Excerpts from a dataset

□ □ □

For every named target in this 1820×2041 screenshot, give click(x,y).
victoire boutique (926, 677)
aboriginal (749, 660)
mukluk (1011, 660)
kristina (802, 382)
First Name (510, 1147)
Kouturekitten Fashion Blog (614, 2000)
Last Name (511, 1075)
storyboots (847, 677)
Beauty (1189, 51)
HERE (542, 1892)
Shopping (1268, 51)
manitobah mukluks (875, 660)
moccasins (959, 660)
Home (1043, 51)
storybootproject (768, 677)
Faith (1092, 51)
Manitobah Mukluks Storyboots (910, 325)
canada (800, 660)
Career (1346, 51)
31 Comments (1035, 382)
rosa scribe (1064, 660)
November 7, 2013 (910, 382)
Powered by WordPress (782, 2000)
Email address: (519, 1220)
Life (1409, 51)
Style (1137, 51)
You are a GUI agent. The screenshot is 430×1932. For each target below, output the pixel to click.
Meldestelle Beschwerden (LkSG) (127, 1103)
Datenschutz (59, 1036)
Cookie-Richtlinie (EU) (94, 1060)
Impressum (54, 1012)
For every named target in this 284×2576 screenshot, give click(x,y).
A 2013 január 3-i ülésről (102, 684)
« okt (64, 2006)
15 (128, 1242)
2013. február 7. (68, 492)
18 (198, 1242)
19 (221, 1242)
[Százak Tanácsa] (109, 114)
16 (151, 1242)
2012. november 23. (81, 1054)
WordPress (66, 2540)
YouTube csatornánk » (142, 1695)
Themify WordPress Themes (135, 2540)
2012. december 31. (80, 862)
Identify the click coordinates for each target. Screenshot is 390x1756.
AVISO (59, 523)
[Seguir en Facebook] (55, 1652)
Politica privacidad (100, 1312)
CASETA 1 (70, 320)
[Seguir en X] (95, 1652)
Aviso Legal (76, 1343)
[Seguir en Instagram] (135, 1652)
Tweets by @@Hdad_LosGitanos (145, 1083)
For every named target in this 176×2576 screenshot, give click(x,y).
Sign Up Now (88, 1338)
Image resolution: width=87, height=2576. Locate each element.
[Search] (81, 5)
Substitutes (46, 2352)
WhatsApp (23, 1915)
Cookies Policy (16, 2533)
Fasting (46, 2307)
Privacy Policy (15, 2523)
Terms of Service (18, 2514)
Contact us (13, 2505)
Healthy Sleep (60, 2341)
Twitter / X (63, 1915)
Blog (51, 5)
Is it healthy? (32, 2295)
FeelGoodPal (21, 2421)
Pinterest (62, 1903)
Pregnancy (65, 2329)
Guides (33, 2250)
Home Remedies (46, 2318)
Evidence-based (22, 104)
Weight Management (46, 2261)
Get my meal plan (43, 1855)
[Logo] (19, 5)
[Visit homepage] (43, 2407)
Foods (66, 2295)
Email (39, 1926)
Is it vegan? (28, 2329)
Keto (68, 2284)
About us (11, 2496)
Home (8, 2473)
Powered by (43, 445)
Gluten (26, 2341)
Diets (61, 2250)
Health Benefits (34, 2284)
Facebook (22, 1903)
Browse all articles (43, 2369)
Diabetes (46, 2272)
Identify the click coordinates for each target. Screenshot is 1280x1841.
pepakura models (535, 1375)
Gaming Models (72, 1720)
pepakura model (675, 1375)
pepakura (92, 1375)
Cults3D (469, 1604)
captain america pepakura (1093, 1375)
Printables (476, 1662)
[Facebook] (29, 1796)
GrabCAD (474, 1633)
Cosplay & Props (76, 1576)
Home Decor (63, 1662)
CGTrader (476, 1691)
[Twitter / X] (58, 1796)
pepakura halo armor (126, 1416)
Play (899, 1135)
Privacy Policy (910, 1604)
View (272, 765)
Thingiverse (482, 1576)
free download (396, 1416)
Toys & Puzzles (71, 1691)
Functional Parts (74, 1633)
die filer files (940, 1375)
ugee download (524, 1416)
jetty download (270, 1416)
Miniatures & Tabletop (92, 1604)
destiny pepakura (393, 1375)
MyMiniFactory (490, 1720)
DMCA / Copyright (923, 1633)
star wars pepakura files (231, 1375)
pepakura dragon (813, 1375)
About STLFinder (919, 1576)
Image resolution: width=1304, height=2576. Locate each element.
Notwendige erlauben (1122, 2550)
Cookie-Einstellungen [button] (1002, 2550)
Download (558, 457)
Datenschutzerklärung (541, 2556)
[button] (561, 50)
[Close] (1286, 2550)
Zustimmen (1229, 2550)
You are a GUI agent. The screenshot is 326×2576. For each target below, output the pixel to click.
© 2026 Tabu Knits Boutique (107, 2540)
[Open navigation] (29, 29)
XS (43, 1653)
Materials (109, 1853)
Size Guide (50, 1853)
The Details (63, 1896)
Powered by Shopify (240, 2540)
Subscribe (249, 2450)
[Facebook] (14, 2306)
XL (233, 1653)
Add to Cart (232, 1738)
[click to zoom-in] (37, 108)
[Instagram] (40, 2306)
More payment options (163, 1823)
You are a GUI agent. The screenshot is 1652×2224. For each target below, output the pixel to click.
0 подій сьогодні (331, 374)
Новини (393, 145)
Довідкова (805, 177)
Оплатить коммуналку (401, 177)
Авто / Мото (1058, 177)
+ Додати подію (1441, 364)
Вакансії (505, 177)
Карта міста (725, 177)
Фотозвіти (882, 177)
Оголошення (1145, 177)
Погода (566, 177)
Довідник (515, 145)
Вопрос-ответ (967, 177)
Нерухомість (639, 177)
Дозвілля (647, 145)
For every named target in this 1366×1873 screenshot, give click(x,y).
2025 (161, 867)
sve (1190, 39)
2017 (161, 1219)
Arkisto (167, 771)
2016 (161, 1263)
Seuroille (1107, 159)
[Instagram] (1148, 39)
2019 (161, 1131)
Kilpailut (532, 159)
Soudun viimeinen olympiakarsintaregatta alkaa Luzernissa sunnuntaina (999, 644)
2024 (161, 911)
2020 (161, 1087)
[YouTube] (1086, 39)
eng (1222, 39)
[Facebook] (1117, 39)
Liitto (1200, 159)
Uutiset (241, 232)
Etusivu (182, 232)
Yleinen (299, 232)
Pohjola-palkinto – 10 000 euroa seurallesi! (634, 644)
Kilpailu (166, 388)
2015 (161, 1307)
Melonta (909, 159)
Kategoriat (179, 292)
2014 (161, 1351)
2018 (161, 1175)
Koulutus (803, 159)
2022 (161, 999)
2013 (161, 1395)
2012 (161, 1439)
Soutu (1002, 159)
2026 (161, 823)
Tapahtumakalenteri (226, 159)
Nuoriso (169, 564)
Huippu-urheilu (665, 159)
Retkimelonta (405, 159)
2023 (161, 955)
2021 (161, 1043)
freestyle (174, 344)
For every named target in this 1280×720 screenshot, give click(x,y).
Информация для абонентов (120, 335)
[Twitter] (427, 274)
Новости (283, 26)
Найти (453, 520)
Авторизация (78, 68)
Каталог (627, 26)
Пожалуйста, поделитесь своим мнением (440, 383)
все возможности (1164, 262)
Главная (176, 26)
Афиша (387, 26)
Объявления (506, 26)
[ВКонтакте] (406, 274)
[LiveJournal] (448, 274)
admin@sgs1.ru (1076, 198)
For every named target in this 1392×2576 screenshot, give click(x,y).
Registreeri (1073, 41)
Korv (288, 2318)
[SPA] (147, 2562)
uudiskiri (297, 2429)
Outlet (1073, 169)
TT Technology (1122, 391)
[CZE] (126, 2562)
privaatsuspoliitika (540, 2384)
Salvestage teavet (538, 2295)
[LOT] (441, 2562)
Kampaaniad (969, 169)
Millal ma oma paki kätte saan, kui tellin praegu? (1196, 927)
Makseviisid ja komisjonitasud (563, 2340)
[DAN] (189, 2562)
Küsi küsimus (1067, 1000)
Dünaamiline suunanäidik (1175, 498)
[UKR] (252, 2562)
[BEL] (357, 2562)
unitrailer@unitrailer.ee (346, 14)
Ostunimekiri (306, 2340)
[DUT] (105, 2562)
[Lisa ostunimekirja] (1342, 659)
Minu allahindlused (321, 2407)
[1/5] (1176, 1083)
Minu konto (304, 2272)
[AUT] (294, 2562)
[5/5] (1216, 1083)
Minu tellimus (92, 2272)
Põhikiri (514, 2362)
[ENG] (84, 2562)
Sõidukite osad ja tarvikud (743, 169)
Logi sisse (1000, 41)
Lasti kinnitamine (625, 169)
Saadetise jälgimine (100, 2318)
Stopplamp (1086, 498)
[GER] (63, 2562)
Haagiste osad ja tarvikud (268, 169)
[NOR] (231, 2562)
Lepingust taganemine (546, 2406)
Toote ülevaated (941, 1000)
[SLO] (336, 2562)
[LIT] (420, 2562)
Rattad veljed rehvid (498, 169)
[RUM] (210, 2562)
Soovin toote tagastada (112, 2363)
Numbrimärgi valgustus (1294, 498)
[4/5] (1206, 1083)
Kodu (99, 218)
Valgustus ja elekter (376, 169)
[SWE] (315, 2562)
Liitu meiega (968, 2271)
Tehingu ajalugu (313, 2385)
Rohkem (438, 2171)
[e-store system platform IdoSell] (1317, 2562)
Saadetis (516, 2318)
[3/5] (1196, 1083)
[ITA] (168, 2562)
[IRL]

□ □ □

▶ _Exercise description_
What you return must be an exact retyping of the lines above starting at the line with "MyMiniFactory (490, 1720)" and ending at the line with "Notwendige erlauben (1122, 2550)", and nothing besides.

▶ _Your solution_
MyMiniFactory (490, 1720)
DMCA / Copyright (923, 1633)
star wars pepakura files (231, 1375)
pepakura dragon (813, 1375)
About STLFinder (919, 1576)
Image resolution: width=1304, height=2576. Locate each element.
Notwendige erlauben (1122, 2550)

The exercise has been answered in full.